## Problem details
Pull out every line of the records below that contains the string "width", with upper and lower case counting as different.

## Supplied records
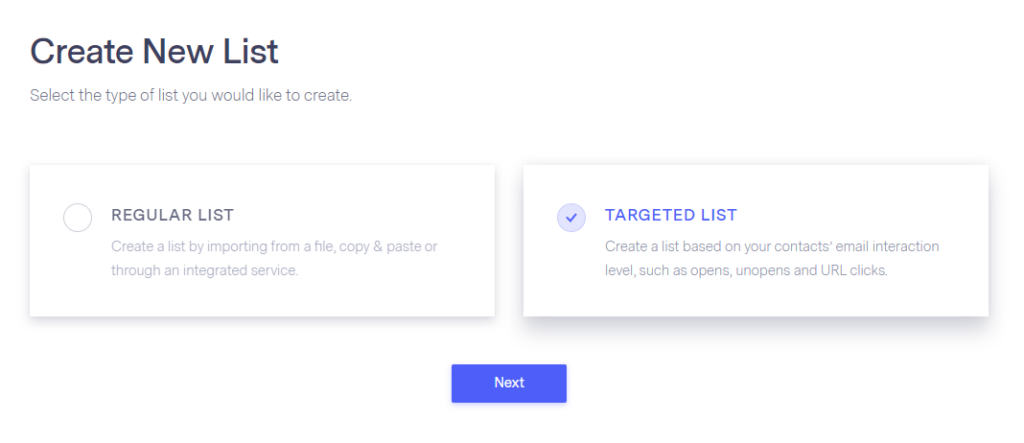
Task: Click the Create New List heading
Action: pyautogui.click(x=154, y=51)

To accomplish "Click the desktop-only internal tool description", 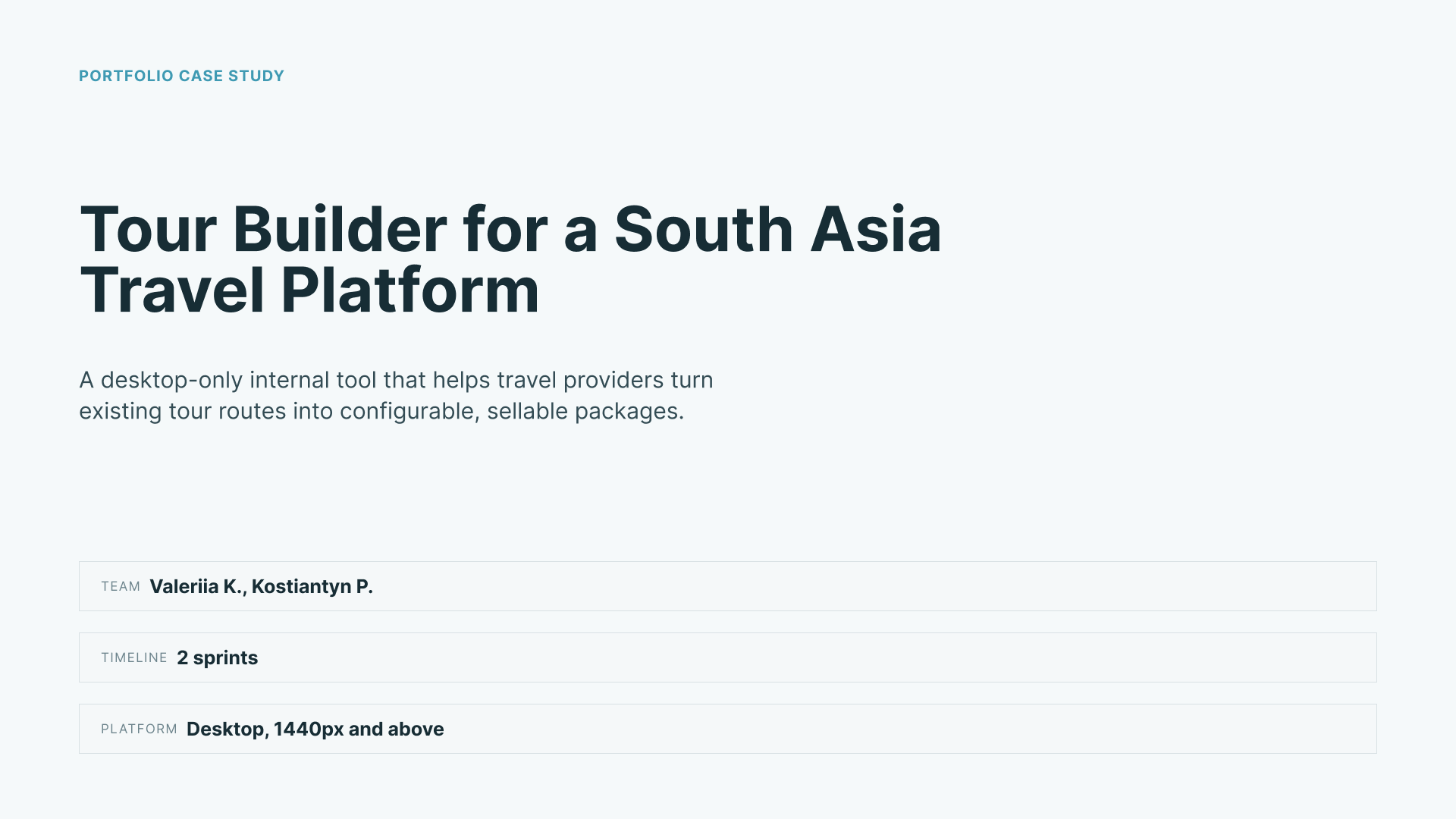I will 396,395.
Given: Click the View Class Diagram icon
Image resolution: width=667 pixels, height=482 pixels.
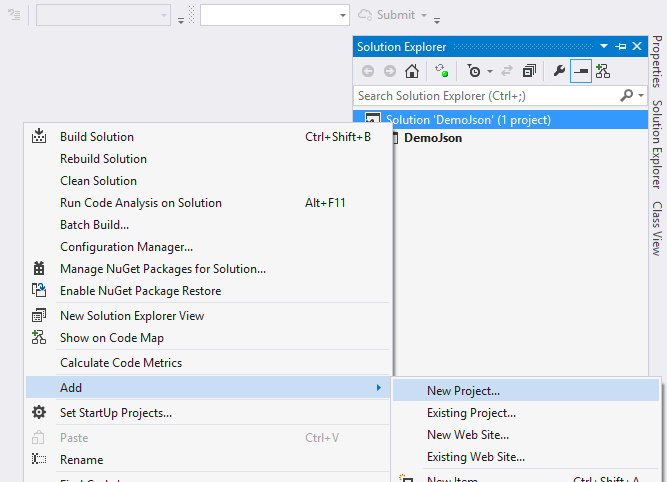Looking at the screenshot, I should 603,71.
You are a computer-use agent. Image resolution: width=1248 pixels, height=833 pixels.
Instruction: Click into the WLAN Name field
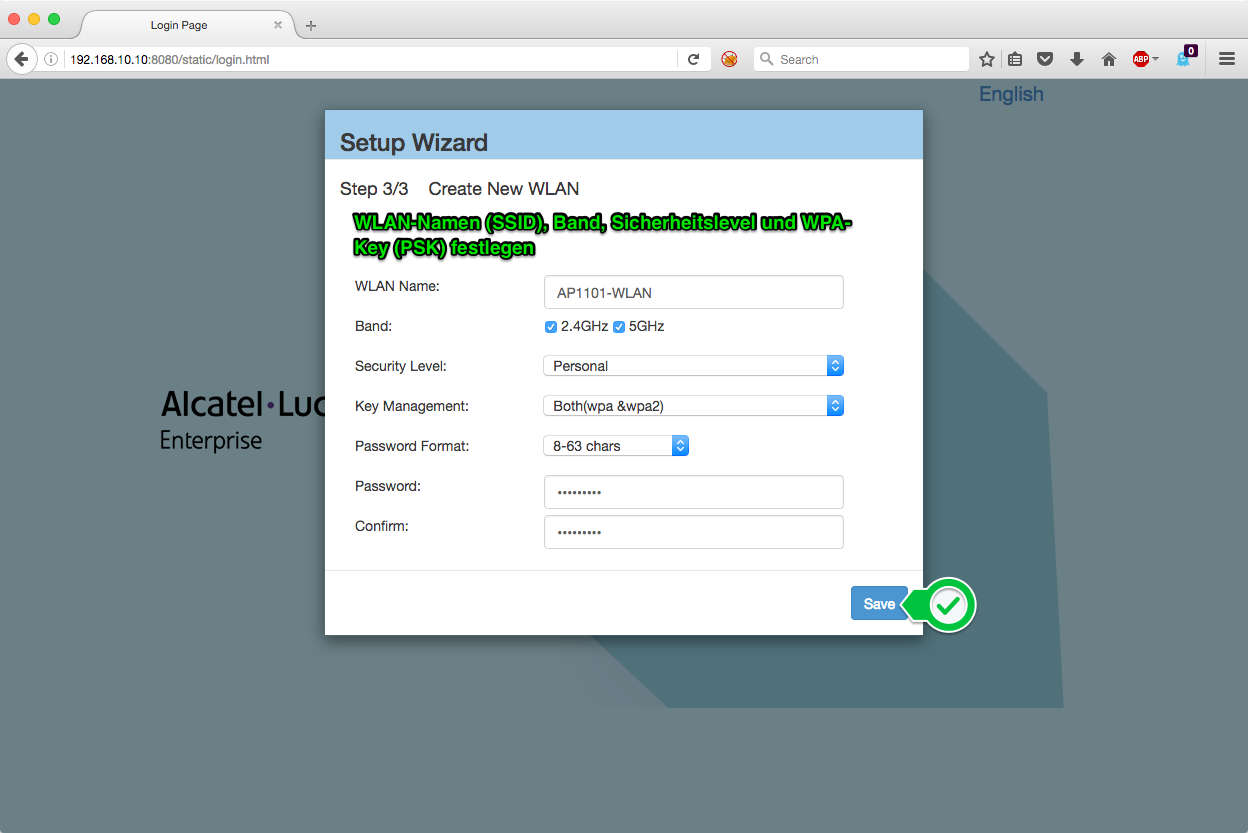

## Answer to this exercise
Image resolution: width=667 pixels, height=482 pixels.
You are a computer-use agent. Image resolution: width=1248 pixels, height=833 pixels.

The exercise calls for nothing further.